▶ Action item
Using the entries below, restate word for word only the lines from the one with "This screenshot has width=376, height=257." to the final line, leaving the pictures out.

[Pixel coordinate grounding data]
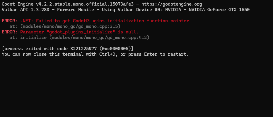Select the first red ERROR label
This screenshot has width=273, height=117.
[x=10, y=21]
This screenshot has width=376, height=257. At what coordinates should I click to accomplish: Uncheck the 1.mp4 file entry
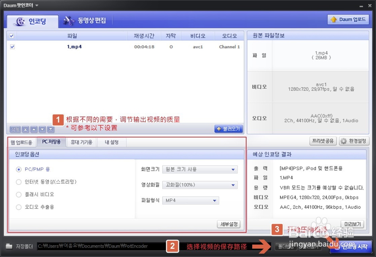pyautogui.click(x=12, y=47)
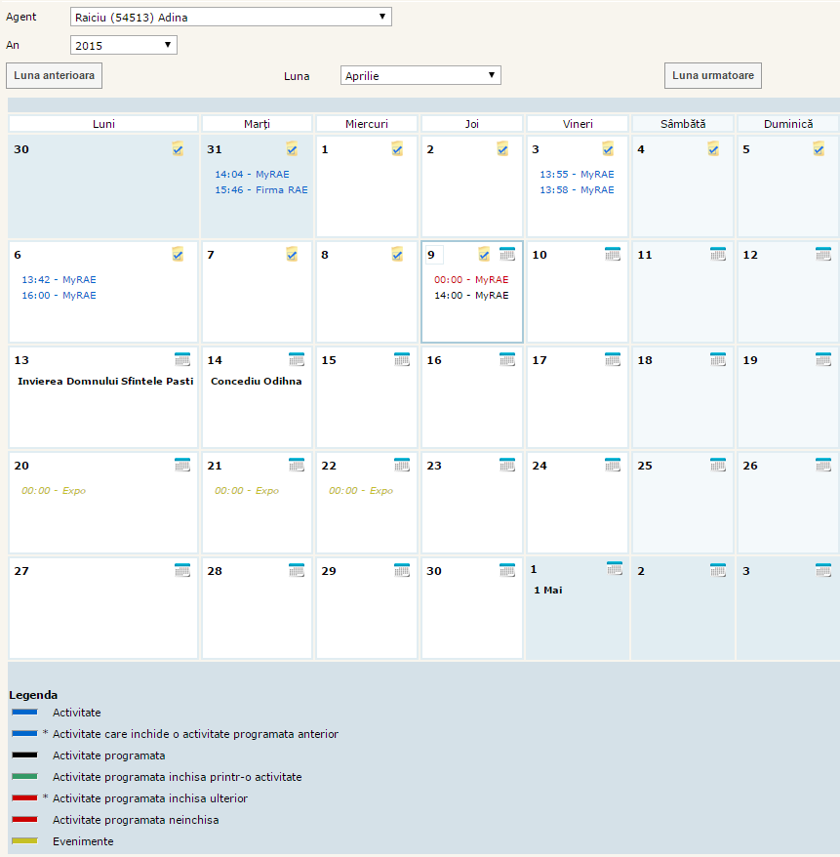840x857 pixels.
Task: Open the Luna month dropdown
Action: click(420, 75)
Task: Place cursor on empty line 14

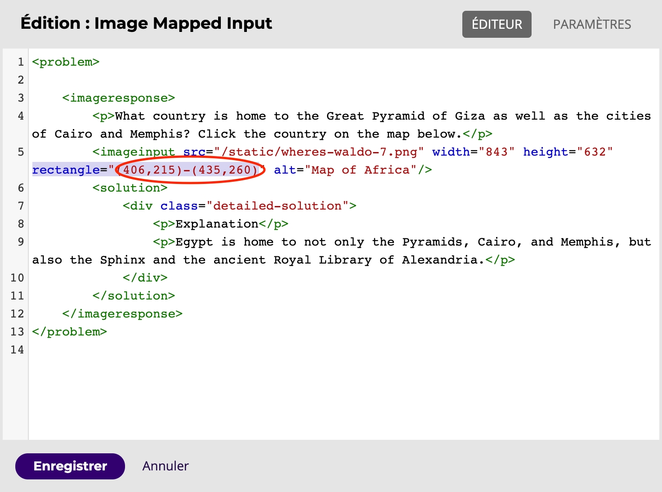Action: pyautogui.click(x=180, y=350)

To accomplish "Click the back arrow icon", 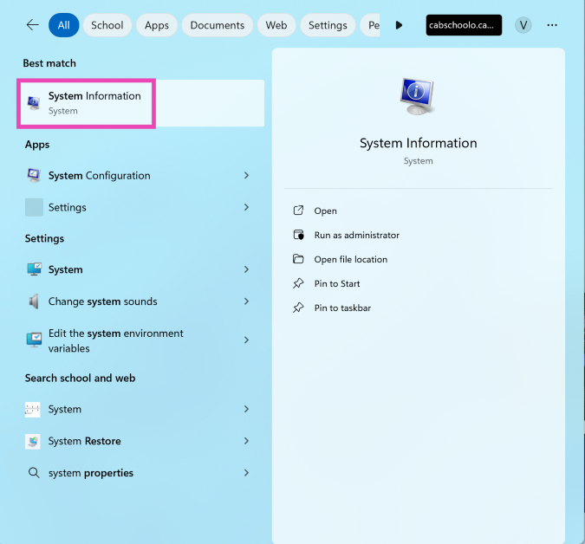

▶ Solved exercise
This screenshot has width=376, height=257. At what coordinates should I click to accomplish: Uncheck the 1.mp4 file entry
pyautogui.click(x=12, y=47)
840x857 pixels.
Task: Open the Luna month dropdown
Action: click(420, 75)
Task: Place cursor on empty line 14

Action: pyautogui.click(x=180, y=350)

To accomplish "Click the back arrow icon", 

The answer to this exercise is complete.